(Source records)
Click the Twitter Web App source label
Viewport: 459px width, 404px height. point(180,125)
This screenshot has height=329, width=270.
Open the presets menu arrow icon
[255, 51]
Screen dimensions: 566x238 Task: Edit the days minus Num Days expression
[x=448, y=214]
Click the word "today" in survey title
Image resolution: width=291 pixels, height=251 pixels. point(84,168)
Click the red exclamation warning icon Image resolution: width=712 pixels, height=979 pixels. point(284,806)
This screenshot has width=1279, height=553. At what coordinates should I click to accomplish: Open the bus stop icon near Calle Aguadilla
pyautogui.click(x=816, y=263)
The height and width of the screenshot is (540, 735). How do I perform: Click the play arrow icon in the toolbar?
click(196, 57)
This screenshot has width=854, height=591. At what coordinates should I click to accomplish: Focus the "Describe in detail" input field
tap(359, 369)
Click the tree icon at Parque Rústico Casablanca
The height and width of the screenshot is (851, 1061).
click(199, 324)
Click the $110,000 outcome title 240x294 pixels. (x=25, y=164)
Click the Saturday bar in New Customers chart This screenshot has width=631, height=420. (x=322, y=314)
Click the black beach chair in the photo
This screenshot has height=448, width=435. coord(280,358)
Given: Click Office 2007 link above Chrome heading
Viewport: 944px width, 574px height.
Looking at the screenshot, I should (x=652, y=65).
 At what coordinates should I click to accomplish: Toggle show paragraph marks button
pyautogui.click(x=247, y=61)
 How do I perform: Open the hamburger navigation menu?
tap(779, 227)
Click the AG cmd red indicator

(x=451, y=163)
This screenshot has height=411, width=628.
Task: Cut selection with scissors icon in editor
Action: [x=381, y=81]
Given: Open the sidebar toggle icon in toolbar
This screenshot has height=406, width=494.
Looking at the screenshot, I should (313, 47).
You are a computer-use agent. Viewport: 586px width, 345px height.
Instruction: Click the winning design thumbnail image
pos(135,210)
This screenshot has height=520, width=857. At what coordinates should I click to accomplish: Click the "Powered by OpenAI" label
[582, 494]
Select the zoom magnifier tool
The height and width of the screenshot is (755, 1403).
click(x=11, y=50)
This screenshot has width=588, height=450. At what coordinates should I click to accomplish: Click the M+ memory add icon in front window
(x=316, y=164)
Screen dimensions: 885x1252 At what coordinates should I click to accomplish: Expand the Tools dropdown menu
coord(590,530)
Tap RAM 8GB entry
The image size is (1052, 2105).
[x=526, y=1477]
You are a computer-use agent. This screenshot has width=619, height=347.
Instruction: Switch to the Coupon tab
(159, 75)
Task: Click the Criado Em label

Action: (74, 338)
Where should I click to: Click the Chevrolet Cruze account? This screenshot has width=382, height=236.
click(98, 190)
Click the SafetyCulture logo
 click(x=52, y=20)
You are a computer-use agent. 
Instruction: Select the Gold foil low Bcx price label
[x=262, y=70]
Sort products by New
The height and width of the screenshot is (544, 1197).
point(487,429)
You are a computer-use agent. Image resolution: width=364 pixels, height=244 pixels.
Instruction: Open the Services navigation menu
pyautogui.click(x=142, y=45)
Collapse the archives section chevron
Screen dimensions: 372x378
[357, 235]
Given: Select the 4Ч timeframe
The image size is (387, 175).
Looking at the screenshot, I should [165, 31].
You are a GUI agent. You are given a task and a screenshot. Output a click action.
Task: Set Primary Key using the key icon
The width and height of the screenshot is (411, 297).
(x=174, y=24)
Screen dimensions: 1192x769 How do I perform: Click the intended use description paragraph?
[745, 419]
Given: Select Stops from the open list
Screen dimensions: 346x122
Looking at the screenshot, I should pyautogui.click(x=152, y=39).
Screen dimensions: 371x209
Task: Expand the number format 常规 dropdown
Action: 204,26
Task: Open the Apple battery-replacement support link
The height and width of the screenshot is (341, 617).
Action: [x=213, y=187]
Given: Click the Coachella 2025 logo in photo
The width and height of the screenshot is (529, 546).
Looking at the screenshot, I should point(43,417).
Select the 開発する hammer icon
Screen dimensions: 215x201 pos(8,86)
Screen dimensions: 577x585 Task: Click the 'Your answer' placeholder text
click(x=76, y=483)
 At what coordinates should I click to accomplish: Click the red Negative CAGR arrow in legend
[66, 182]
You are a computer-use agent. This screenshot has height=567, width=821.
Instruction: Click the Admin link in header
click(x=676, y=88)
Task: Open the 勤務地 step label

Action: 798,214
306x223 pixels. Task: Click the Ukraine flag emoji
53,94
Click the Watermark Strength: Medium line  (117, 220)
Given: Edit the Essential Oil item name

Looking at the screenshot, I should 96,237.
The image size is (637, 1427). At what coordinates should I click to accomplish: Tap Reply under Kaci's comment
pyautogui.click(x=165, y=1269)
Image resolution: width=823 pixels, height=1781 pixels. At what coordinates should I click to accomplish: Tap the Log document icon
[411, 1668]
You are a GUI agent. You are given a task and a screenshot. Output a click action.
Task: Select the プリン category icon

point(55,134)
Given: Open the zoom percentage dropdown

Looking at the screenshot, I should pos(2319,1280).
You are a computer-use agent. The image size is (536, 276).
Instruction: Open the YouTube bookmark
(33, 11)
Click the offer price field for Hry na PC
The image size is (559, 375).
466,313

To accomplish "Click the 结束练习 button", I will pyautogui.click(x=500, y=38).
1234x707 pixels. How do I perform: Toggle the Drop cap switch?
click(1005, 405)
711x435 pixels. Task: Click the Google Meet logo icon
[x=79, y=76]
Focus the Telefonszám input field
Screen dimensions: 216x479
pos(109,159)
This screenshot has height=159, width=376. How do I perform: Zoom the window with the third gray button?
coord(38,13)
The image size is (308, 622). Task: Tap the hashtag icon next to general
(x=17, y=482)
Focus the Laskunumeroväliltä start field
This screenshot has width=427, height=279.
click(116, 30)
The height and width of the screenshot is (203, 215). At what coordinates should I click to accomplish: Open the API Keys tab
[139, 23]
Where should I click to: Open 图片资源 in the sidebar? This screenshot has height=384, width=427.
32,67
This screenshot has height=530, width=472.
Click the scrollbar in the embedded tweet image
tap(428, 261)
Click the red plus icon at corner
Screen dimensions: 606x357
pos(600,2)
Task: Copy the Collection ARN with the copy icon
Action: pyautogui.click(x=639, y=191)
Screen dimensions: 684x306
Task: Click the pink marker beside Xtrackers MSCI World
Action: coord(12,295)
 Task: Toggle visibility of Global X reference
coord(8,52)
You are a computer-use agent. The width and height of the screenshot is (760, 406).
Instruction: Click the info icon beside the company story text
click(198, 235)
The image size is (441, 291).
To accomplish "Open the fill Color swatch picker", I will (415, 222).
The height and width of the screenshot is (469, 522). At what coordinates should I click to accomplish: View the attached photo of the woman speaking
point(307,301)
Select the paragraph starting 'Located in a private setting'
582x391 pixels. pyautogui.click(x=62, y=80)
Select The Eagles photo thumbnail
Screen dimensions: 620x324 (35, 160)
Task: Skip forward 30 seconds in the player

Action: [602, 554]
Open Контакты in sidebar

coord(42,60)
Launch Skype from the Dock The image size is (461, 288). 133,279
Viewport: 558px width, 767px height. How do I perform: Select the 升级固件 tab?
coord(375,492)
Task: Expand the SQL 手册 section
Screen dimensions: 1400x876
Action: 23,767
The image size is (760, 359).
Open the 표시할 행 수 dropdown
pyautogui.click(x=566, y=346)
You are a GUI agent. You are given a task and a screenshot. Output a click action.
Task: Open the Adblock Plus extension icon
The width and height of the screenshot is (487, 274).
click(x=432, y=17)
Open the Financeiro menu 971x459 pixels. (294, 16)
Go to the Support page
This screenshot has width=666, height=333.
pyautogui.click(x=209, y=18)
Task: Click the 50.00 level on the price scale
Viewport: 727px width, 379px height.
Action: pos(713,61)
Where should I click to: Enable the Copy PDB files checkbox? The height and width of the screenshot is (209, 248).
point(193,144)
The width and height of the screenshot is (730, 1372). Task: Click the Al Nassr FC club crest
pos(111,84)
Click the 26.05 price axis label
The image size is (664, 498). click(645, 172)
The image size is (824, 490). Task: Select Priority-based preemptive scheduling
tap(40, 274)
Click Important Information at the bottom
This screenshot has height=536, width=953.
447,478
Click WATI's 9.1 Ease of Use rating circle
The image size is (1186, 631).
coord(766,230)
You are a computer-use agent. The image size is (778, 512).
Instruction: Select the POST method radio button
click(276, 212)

- _Task objective_
Print exactly the lines of the records from the one containing "Open the Financeiro" through the end, and nothing besides them.

- _Output for this exercise_
Open the Financeiro menu 971x459 pixels. (294, 16)
Go to the Support page
This screenshot has width=666, height=333.
pyautogui.click(x=209, y=18)
Task: Click the 50.00 level on the price scale
Viewport: 727px width, 379px height.
Action: pos(713,61)
Where should I click to: Enable the Copy PDB files checkbox? The height and width of the screenshot is (209, 248).
point(193,144)
The width and height of the screenshot is (730, 1372). Task: Click the Al Nassr FC club crest
pos(111,84)
Click the 26.05 price axis label
The image size is (664, 498). click(645, 172)
The image size is (824, 490). Task: Select Priority-based preemptive scheduling
tap(40, 274)
Click Important Information at the bottom
This screenshot has height=536, width=953.
447,478
Click WATI's 9.1 Ease of Use rating circle
The image size is (1186, 631).
coord(766,230)
You are a computer-use agent. The image size is (778, 512).
Instruction: Select the POST method radio button
click(276, 212)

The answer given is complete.